Records shown:
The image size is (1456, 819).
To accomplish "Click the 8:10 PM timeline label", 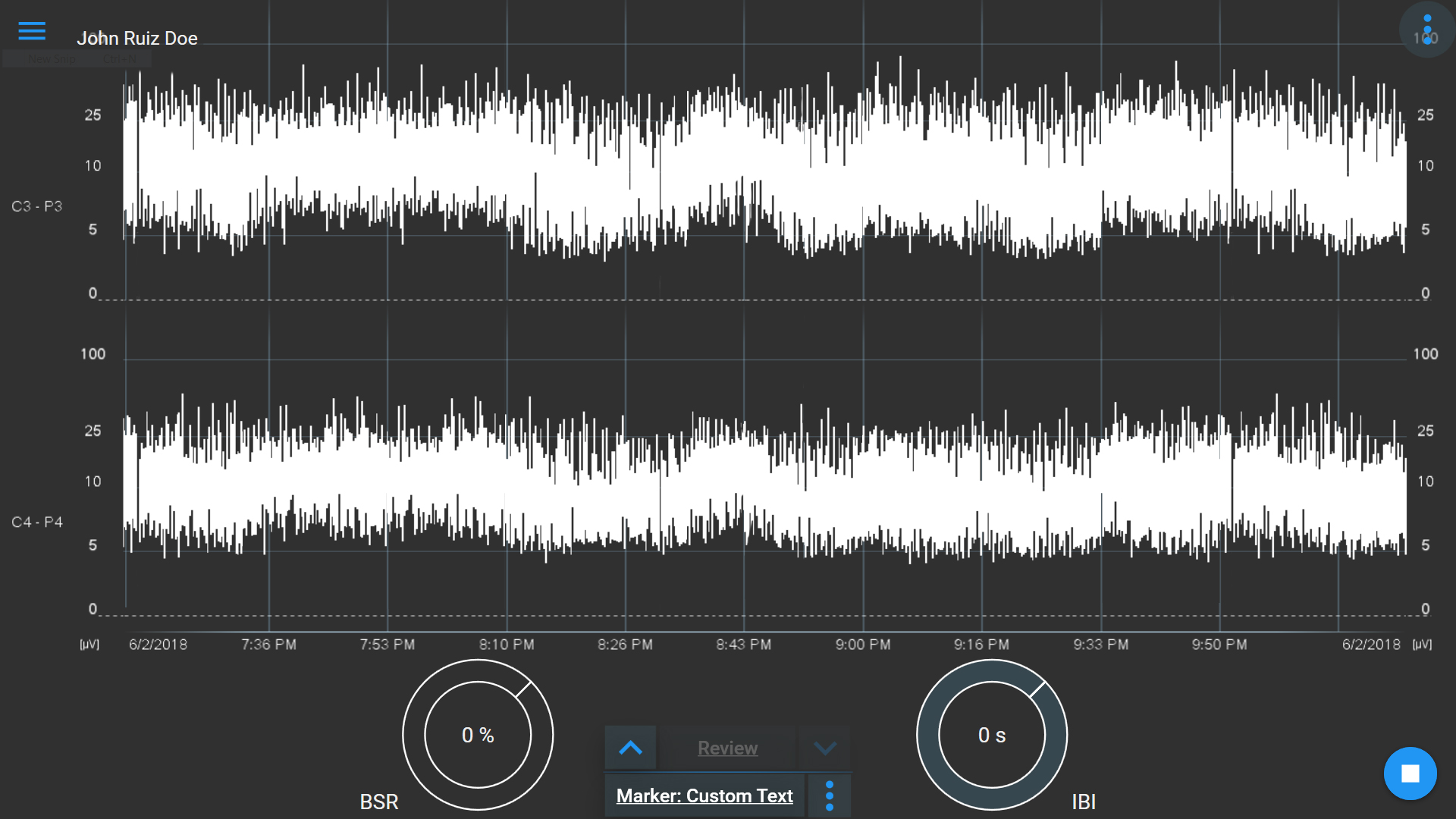I will 507,645.
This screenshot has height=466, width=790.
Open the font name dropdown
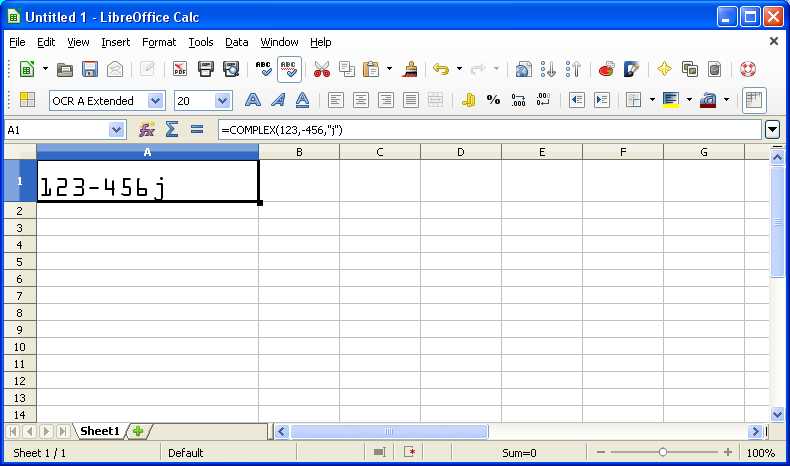(155, 100)
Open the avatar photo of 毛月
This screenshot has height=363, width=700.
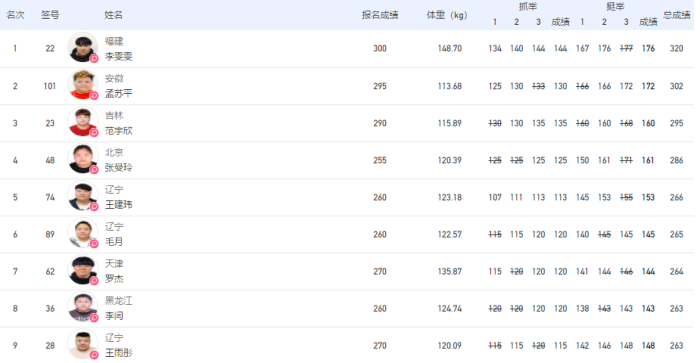pyautogui.click(x=83, y=233)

Problem to solve:
Starting at the line with "Open the avatar photo of 毛月" and ending at the last line of the listing, write those lines again with "avatar photo" changed to "profile picture" and nothing else altered. Leave the pictures out.

Full answer:
Open the profile picture of 毛月
This screenshot has height=363, width=700.
pyautogui.click(x=83, y=233)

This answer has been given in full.